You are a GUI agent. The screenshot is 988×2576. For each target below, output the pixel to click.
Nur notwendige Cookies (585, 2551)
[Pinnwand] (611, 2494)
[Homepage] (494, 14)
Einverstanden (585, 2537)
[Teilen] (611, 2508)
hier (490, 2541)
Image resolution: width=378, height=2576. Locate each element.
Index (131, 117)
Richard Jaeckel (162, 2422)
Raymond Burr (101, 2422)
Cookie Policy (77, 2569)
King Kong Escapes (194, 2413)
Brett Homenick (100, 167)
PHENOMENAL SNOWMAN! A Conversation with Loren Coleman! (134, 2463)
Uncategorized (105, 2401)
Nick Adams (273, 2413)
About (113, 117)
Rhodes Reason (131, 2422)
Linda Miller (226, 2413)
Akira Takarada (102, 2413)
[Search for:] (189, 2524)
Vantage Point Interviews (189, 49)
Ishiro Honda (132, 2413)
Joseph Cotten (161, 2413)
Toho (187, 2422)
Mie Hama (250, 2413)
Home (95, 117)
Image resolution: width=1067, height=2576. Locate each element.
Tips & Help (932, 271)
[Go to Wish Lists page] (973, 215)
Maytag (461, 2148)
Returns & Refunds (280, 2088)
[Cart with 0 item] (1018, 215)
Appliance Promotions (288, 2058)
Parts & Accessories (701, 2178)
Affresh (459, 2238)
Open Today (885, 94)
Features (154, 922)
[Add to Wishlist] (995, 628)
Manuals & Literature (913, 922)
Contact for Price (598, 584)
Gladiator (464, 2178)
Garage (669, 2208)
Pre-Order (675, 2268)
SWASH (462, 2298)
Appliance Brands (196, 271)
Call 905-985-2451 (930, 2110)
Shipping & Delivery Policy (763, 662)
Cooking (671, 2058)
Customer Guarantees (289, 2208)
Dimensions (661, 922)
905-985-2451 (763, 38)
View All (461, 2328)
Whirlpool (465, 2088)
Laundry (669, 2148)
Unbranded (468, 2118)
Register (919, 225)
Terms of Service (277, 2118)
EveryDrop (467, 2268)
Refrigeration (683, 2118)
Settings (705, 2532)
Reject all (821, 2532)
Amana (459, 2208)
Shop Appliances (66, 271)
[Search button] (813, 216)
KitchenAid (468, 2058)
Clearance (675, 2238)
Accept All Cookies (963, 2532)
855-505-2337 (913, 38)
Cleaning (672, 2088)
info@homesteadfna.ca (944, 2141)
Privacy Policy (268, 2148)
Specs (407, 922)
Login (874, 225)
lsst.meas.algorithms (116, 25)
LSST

.....

## TASK STATEMENT
Take the lines above from the one containing "PHENOMENAL SNOWMAN! A" to the one containing "Ishiro Honda (132, 2413)" and retype them exactly, both ends included, with nothing added.

## EXERCISE SOLUTION
PHENOMENAL SNOWMAN! A Conversation with Loren Coleman! (134, 2463)
Uncategorized (105, 2401)
Nick Adams (273, 2413)
About (113, 117)
Rhodes Reason (131, 2422)
Linda Miller (226, 2413)
Akira Takarada (102, 2413)
[Search for:] (189, 2524)
Vantage Point Interviews (189, 49)
Ishiro Honda (132, 2413)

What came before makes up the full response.